The Worker's Building Society was founded in 1865 on the initiative of the medical doctors Emil Hornemann (1810–90) and Frederik Ferdinand Ulrik (1818–1917) who had witnessed first hand how far conditions could deteriorate, but it also drew on possible reforms in health care and housing.

Ulrik had his clinic at Christianshavn and arranged some meetings for the workers at the nearby Burmeister & Wain plant, one of the largest work places in the city, and it was with them that the new building society was founded on 20 November 1865, with foundry worker N. B. Hallin as its first chairman and Ulrik as its deputy chairman.

===Developments===
The first terraces were built on Amager from 1867 to 1871. They were designed by Henrik Steffens Sibbern who also planned the next developments, 12 houses at Gammel Kongevej (1868-69) and 45 houses at Nyboder (1870-72).

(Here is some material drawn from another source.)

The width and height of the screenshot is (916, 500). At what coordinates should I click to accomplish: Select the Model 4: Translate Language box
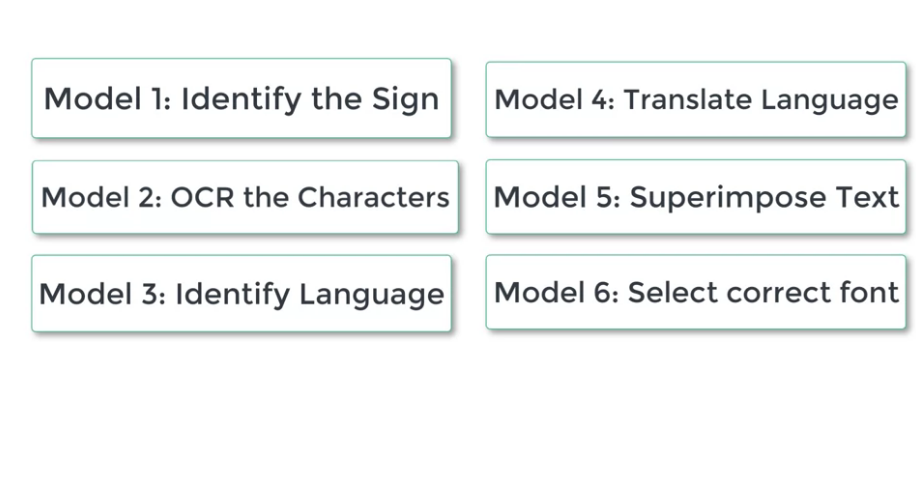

The third development, 45 houses at Nyboder built from 1870 to 1872, was designed by Frederik Bøttger and from 1874 he became the society's new resident architect, a position he held until 1903. During this 30-year period, the society built up the areas which are now known as Kartoffelrækkerne, Humleby and Strandvejskvarteret.

Bøttger was succeeded by Christen Larsen and it was to his design that the society built its last two developments, the so-called Lyngbyvejskvarteret with 324 houses, from 1906 to 1929, and another 105 houses on Amager between 1930 and 1938.

===Late years===
Gradually the price of land and the costs of construction became too high, making the houses inaffordable for ordinary workers. It was said that "...the Worker's Building Society was not for workers but for people of means" which undermined the original philosophy behind it. In 1972 it was dissolved.

==Scheme==
The Building Society members paid 35 øre a week. When they had saved up DKK 20, they could participate in the annual drawing for a house. After 10 years of repayments, they received the deed to the house, and after 24 years were the homeowners. For those who did not receive a house, the society worked as a savings bank. After a number of years they could withdraw their savings.

==Architecture==
Frederik Bøttger's houses are built in yellow brick with slate roofs.

Christen Larsen's houses, in red brick and with red tile roofs, are built to an asymmetric National Romantic design. Considerably younger, they also demonstrate the general improvements in housing standards, with more practical floor plans and fittings, such as built-in China cabinets.